Gut vorbereitet ist das Land auf diesen Einstellungsboom nicht. Zusätzlich zu den bestehenden Ausbildungsstätten in Biberach und Lahr sollen in den nächsten Monaten in Wertheim und Herrenberg zwei weitere Polizeischulen entstehen. Die Gebäude werden derzeit saniert. Wie unsere Zeitung zuerst berichtete, fehlt jedoch eine dreistellige Zahl an Polizeilehrern. Das Ressort von Thomas Strobl (CDU) will jetzt Polizeibeamte, die seit kurzem oder bald im Ruhestand sind, im Zeitraum von April 2018 bis 2023 für eine vorübergehende Lehrtätigkeit gewinnen. Innen- und Finanzministerium arbeiten an einer Regelung, dass Freiwillige für die Arbeit entlohnt werden, ohne dass ihnen die Pension gekürzt wird.

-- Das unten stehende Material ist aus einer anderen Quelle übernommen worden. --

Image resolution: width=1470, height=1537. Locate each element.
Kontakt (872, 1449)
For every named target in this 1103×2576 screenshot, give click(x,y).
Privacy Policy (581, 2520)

Goll: Versäumnisse von Grün-Rot

Die Innenexperten der Oppositionsfraktionen im Landtag bewerten Strobls Vorstoß unterschiedlich. Sascha Binder (SPD) sieht angesichts des fehlenden Lehrpersonals die grün-schwarze Einstellungsoffensive bedroht. „Strobls Versprechen von mehr Polizei droht wie eine Seifenblase zu zerplatzen“, sagt Binder. Er wirft dem Innenminister Konzeptlosigkeit vor. Auch für Lars Patrick Berg (AfD) ist das ganze Thema Ausbildung „mit heißer Nadel gestrickt“. Zwar sei mehr Personal für die Polizei zwingend erforderlich. Die Begleitumstände mit den eilig ausgewählten Standorten in Wertheim und Herrenberg und dem Versuch, kurzfristig Ausbilder zu finden, seien jedoch „durchzogen von Aktionismus“.

Für Ulrich Goll (FDP) ist der Personalmangel das Ergebnis von Versäumnissen der grün-roten Vorgängerregierung. Grüne und SPD hätten den tatsächlichen Bedarf an neuen Polizisten ignoriert: „Da nun überall Polizeibeamte fehlen, ist es schwer, irgendwo Personal abzuziehen.“ Die Aktivierung von Pensionären sei nicht falsch, aber teuer.

„Bereits jetzt sehr knappe Personalressourcen“

Die Regierungsfraktionen verteidigen die Idee, Pensionäre als Lehrer zu gewinnen. Der grüne Innenexperte Hans-Ulrich Sckerl betont, dass Ausbilder nicht aus dem aktiven Vollzugsdienst abgezogen werden sollen: „Präsidien und Reviere klagen bereits jetzt über sehr knappe Personalressourcen.“ Auch der polizeipolitische Sprecher der CDU, Siegfried Lorek, hofft, dass erfahrene Beamte ihre Lebensarbeitszeit freiwillig verlängern. „Anders können wir die bestehenden Personaldefizite nicht in den Griff bekommen“, sagt er. Es räche sich jetzt, dass Ex-Innenminister Reinhold Gall (SPD) „Ausbildungsstandorte geschlossen und Ausbilder wegversetzt“ habe.

Sollten sich nicht genügend Pensionäre melden, um den Bedarf an Lehrpersonal in den nächsten Jahren zu decken, bleibt dem Innenressort nichts anderes übrig, als Beamte aus der Fläche an die Ausbildungsstätten abzuordnen. Aus Sicht von Ralf Kusterer, dem Chef der Deutschen Polizeigewerkschaft (DPolG) in Baden-Württemberg, würde das wiederum zu Lasten der Sicherheit der Bürger gehen.